WHAT YOU WILL DO: Output each line from the one that contains "Task: Click the Excel export icon button" to the final line of the data below, exactly, and include nothing else.

Collected data:
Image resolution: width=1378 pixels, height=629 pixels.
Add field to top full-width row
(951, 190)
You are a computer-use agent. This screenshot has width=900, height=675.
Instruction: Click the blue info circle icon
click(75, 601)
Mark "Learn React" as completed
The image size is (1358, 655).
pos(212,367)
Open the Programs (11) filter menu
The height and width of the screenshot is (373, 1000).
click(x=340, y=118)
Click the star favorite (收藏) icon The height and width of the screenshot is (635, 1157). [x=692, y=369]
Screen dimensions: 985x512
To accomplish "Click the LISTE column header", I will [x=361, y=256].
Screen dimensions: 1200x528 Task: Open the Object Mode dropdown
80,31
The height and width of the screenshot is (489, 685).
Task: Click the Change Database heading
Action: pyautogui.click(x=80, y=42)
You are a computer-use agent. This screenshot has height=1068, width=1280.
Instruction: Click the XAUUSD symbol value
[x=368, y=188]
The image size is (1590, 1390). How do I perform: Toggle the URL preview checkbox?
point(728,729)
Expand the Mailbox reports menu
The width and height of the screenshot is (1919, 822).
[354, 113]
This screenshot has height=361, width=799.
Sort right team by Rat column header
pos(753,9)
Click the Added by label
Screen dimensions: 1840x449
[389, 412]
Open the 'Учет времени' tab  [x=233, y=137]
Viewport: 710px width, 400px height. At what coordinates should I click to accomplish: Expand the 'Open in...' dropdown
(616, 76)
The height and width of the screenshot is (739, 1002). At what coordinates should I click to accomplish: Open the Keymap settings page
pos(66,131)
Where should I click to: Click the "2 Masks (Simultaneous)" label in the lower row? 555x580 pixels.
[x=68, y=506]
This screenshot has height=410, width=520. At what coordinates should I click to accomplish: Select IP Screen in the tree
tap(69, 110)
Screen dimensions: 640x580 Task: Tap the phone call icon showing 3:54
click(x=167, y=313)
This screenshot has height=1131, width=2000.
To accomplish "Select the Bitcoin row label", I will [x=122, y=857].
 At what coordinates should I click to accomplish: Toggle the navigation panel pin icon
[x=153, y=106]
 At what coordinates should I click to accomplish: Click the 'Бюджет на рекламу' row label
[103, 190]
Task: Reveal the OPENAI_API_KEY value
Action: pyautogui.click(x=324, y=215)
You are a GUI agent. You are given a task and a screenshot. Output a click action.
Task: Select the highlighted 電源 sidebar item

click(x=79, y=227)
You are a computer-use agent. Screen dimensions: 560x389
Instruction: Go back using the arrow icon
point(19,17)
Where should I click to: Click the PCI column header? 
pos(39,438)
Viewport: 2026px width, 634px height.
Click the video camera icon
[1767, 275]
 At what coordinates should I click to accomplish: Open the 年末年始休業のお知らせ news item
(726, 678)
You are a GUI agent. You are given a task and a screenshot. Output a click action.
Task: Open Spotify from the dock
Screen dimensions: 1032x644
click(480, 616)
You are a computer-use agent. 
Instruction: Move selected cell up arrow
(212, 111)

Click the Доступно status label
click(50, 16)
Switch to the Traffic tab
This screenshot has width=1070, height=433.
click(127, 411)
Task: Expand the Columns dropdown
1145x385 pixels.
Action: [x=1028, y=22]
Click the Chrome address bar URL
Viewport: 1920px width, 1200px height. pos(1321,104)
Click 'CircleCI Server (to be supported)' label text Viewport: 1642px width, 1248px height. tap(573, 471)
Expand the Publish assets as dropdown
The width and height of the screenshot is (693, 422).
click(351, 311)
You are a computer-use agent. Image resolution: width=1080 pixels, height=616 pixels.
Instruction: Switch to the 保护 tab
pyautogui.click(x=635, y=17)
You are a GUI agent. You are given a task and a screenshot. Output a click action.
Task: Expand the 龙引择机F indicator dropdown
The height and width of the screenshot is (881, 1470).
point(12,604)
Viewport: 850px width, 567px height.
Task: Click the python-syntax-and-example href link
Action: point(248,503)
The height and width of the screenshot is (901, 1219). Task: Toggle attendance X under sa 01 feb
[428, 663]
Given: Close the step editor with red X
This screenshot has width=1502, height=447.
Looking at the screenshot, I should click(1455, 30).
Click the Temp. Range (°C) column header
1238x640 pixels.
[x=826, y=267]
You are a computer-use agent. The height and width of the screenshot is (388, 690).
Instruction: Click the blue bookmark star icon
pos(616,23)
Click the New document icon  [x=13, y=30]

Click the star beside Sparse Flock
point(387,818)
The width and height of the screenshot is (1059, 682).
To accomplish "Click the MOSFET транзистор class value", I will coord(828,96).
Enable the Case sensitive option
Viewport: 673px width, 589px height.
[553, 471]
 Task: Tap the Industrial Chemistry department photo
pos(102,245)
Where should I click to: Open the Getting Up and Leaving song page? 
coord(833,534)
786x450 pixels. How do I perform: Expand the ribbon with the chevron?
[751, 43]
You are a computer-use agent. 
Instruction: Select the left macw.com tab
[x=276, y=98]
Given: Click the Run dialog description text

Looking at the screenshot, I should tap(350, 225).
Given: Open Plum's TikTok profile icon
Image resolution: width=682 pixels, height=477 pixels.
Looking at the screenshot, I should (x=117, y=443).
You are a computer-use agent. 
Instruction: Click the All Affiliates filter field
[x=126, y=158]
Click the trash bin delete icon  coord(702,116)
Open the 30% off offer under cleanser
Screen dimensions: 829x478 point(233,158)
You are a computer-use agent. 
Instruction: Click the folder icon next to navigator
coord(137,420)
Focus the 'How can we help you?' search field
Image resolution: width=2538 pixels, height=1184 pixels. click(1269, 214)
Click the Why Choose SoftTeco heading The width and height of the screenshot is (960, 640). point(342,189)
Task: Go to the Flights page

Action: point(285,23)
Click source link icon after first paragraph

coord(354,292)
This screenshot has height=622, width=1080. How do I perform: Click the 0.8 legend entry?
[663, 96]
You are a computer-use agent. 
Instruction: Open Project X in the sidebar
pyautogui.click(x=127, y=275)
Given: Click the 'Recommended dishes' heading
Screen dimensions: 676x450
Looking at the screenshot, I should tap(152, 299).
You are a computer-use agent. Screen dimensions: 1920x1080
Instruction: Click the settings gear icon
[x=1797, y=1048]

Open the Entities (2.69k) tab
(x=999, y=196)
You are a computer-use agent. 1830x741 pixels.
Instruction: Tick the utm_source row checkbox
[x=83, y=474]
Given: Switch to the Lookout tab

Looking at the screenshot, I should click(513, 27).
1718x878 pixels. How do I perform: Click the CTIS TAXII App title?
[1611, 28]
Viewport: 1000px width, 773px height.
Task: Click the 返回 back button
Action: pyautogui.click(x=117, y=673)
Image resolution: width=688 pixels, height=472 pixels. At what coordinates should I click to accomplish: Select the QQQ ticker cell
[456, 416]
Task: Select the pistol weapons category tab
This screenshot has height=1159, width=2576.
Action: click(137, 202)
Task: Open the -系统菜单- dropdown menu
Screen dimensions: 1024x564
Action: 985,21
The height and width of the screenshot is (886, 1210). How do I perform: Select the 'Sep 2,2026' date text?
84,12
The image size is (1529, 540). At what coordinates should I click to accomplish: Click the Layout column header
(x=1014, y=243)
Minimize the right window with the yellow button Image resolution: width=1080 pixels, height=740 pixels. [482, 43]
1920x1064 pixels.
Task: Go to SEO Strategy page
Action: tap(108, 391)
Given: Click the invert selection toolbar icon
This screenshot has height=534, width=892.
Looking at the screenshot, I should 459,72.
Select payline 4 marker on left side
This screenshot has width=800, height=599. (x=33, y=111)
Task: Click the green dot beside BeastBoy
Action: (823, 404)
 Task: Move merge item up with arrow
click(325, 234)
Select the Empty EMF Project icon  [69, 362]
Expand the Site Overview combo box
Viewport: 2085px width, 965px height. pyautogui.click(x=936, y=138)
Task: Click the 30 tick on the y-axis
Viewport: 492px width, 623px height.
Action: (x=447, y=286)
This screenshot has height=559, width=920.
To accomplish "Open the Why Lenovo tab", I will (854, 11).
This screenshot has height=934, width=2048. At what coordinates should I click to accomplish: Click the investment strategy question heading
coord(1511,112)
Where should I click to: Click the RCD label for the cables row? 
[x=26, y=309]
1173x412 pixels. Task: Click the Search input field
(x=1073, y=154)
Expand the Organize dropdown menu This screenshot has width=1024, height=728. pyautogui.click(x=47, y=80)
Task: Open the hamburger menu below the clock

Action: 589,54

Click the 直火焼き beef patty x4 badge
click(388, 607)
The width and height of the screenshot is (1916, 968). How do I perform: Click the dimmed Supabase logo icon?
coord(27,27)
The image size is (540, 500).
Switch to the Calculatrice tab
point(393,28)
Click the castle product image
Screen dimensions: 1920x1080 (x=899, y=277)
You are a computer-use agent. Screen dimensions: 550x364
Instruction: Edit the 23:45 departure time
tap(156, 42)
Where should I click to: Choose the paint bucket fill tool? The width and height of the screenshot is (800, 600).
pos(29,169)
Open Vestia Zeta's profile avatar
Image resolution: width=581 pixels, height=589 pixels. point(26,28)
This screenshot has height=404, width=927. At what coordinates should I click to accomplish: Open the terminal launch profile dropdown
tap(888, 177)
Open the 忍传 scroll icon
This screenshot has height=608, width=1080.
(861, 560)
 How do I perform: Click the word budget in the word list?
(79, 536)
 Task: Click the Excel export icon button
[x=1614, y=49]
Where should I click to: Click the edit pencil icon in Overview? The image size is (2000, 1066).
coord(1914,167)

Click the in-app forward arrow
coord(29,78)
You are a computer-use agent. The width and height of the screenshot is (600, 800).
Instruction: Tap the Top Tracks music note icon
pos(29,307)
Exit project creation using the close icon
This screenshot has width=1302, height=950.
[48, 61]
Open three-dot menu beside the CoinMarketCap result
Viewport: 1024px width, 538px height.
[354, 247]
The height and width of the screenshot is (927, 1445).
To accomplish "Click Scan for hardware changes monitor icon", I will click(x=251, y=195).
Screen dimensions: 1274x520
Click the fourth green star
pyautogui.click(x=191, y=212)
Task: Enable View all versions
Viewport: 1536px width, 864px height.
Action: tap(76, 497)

SOLUTION:
 Task: Click the Excel export icon button
[x=1614, y=49]
Where should I click to: Click the edit pencil icon in Overview? The image size is (2000, 1066).
coord(1914,167)

Click the in-app forward arrow
coord(29,78)
You are a computer-use agent. The width and height of the screenshot is (600, 800).
Instruction: Tap the Top Tracks music note icon
pos(29,307)
Exit project creation using the close icon
This screenshot has width=1302, height=950.
[48, 61]
Open three-dot menu beside the CoinMarketCap result
Viewport: 1024px width, 538px height.
[354, 247]
The height and width of the screenshot is (927, 1445).
To accomplish "Click Scan for hardware changes monitor icon", I will click(x=251, y=195).
Screen dimensions: 1274x520
Click the fourth green star
pyautogui.click(x=191, y=212)
Task: Enable View all versions
Viewport: 1536px width, 864px height.
Action: tap(76, 497)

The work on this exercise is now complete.